His anger causes me pain
just the same

No, I do not like my father much


He tells of his love for his favorite place in Harlem Is the Capital of My World:

Harlem is a bouquet of black roses
all packed together and protected
by blackness and pride…

Yeah, Harlem is where I be—
where I could be
Me
Harlem is the capital of my world



In Jazz Makes Me Sing, Langston relates how the music “makes me/think about my sadness/and how I ain’t alone/The blues makes me feel/a whole lot better/It hits my heart in/the funny bone.”


In Poetry Means the World to Me, he expresses the importance of poetry in his life.

From Poetry Means the World to Me

Poetry means the world to me
it’s how I laugh and sing
how I cry and ask why…

Poetry is what I use
To say
I love you



The fourteen “glimpses” into the life of Langston Hughes also: show us a young boy learning about his people from listening to the stories his grandma tells him; speak of the prejudice he faced in school and about Jim Crow; recall his high school days when he lived in a white neighborhood where his white friends were immigrants and outsiders like him; and tell about his travels to many different places around the world.

Medina modeled some of his poems in Love to Langston after poems Hughes wrote for The Dream Keeper: Grandma’s Stories evokes Aunt Sue’s Stories and Sometimes Life Ain’t Always a Hoot echoes the sentiments expressed in Mother to Son.

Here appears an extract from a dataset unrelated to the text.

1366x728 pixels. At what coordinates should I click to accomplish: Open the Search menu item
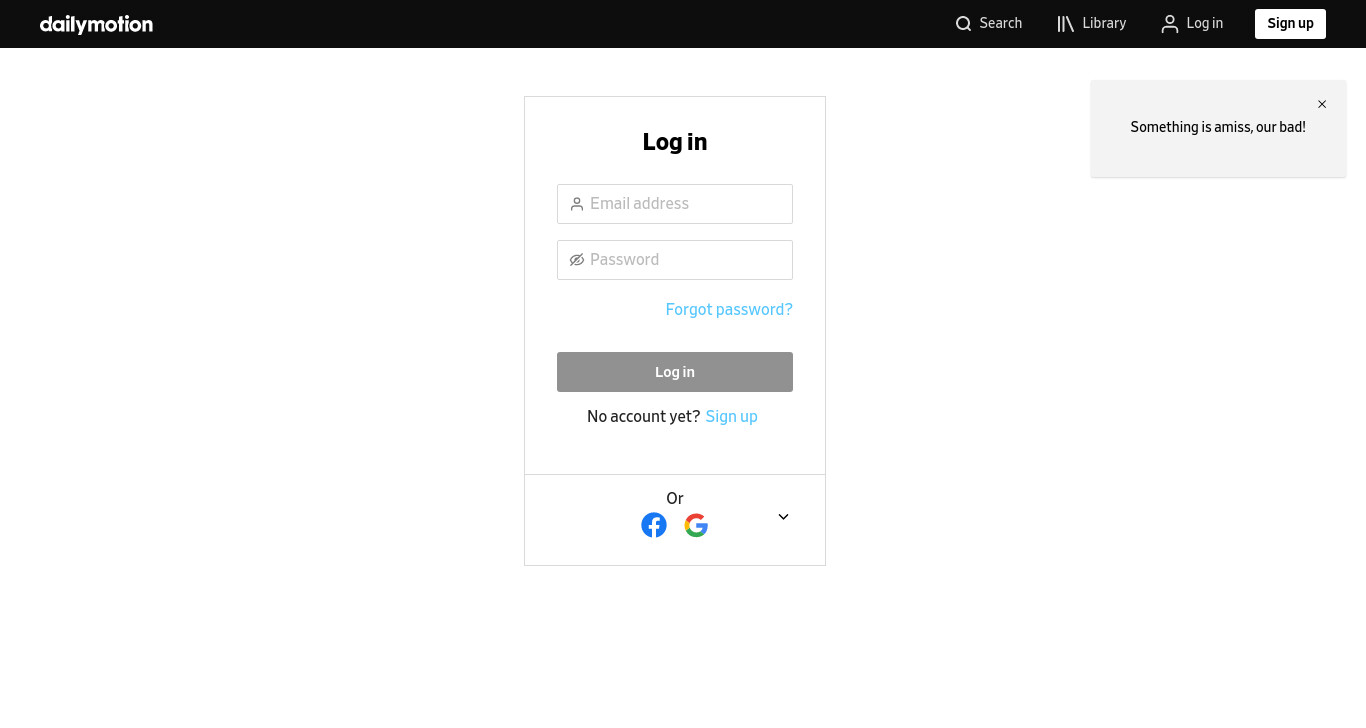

In the back matter, Medina includes Notes for Love to Langston. In these detailed notes, the author provides information about the poet’s life and background information for each of the poems. Love to Langston is an excellent book to share with students during Black History Month--or any time of the school year.


Classroom Connections

  • Read Coming Home to your students along with a few poem selections from The Dream Keeper.
  • Continue to read two or three poems a day from The Dream Keeper for a period of four or five days.
  • Then share and discuss the fourteen poems in Love to Langston.
  • Follow up your reading of Love to Langston with readings of selected poems from the book—along with the detailed notes about those particular poems.
  • Read Grandma’s Stories and Aunt Sue’s Stories, Sometimes Life Ain’t Always a Hoot and Mother to Son. Discuss the poems with your students and talk about the similarities in Hughes’ and Medina’s poems.
  • It would be great to have several paperback copies of The Dream Keeper in your classroom. Some of the poems in the book are short and would be easy for children to memorize. You could let children peruse the book and select poems they might like to memorize and recite for their classmates or share with them in a choral reading exercise.

Here are links to some poems written by Langston Hughes:

Dream Variations

Dreams

Harlem

I, Too

Mother to Son

The Negro Speaks of Rivers

Theme for English B

From Random House: More than twenty poems excerpted from Vintage Hughes



Click here to read about the career and poetry of Langston Hughes.

2 comments:

Charlotte said...

Thanks for this great post! I really enjoyed visiting here on a wet afternoon...(although I'm sure I would have enjoyed it on a dry afternoon too...)

Elaine Magliaro said...

Charlotte,

Thanks for stopping by. It's rainy and gray where I live, too. I'm glad you liked my post about Langston Hughes.